Other United Nations member-states should follow Malaysia’s lead and engage with Myanmar’s parallel civilian National Unity Government in efforts to help resolve the post-coup crisis in that country, a U.N. expert said Thursday.
Additionally, the Association of Southeast Asian Nations needs a new approach in dealing with the Burmese junta to ensure it puts Myanmar back on the democratic path like it agreed to more than a year ago, said U.N. Special Rapporteur on Human Rights Tom Andrews, at a press conference at the end of an eight-day visit to Malaysia.
“The five-point consensus is meaningless if it sits on a piece of paper,” he said, referring to an agreement struck between ASEAN member states, including Myanmar, on how the junta should move towards restoring democracy.
“Its only chance to make a difference is to put it into a meaningful action with a strategy, with an action plan, with a time frame, precisely as the [Malaysian] foreign minister has called for,” Andrews said, referring to Saifuddin Abdullah.
Malaysia, which has strongly criticized the Feb. 1, 2021 coup, has also been consistently calling for stronger action from the regional bloc to make the Burmese junta accountable to the consensus it had agreed to in April 2021, but then ignored.
“ASEAN must go back to the drawing board and implement a more detailed roadmap to achieving the five-point consensus within an appropriate timeframe,” Saifuddin said at a Shangri-La Dialogue panel in Singapore earlier this month.
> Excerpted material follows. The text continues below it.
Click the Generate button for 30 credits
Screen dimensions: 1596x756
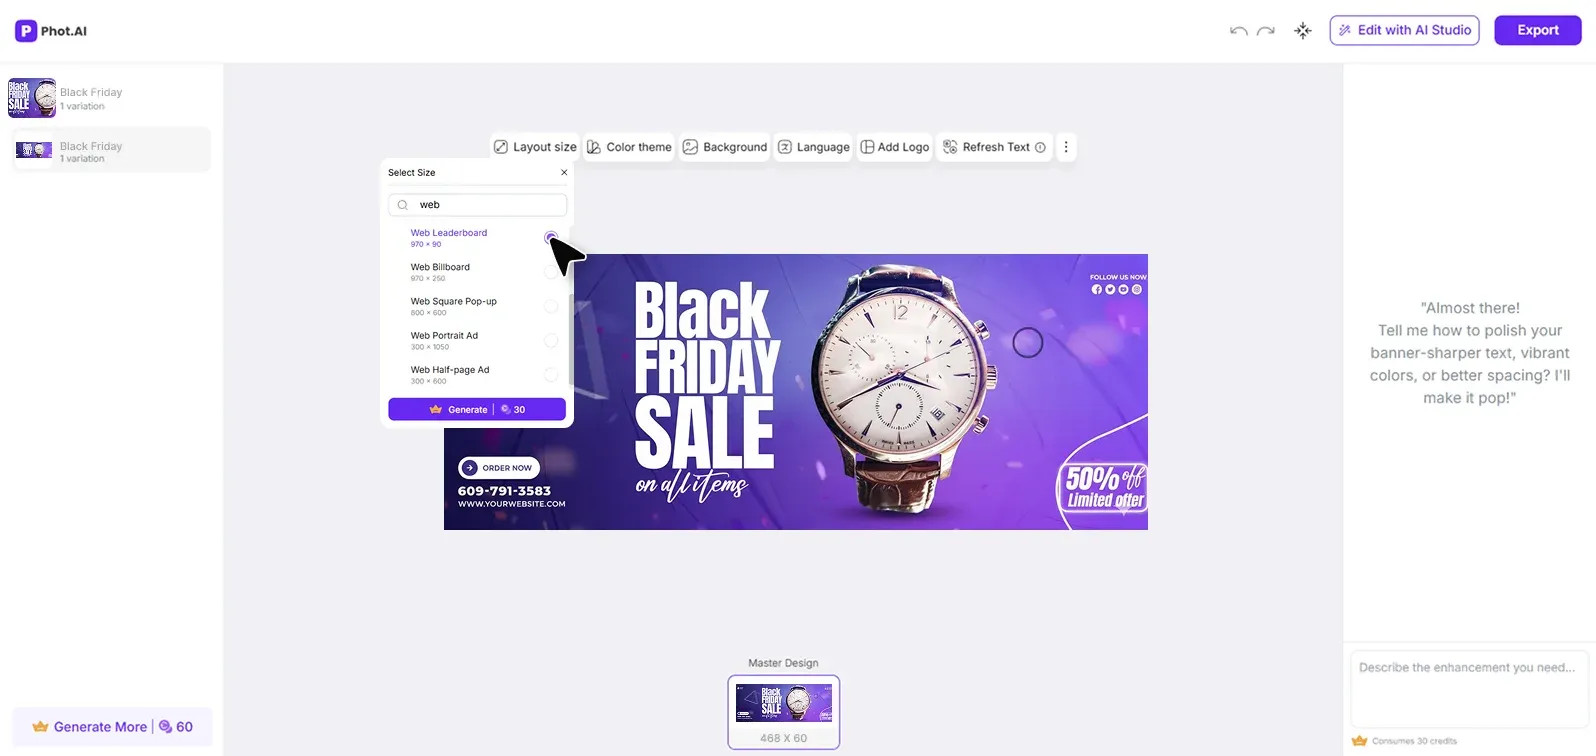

The five-point agreement reached between ASEAN leaders and Burmese military chief Senior Gen. Min Aung Hlaing on April 24 last year included an end to violence, the provision of humanitarian assistance, an ASEAN envoy’s appointment, all-party dialogue, and mediation by the envoy.
ASEAN has not succeeded in implementing any of these points, and most analysts have said the regional bloc, which famously operates by consensus, is to blame for this. Not every country in the 10-member ASEAN is in favor of piling the pressure on its fellow member, which means the bloc cannot be very effective.
‘What Malaysia did is significant’
Last October, Malaysia’s outspoken foreign minister had said Kuala Lumpur would open talks with the NUG if the Burmese junta kept stonewalling in cooperating with ASEAN’s conflict resolution efforts.
In February, he met his NUG counterpart Zin Mar Aung via video conference, following that up with an in-person meeting in Washington on May 16 after the United States-ASEAN Special Summit.
During an interview in May with BenarNews, Saifuddin had said that many in ASEAN were frustrated that the Myanmar military was ignoring the five-point consensus.
“I think we need to be more creative and that is why, for example, we [need to] start naming the stakeholders …the NUG, … all of them,” Saifuddin told BenarNews.
The U.N.’s Andrews said he believed talking with the NUG was a correct move by an ASEAN member-state such as Malaysia – one that other nations should follow.
“Let’s be clear who is legitimate here and who is not legitimate,” he said.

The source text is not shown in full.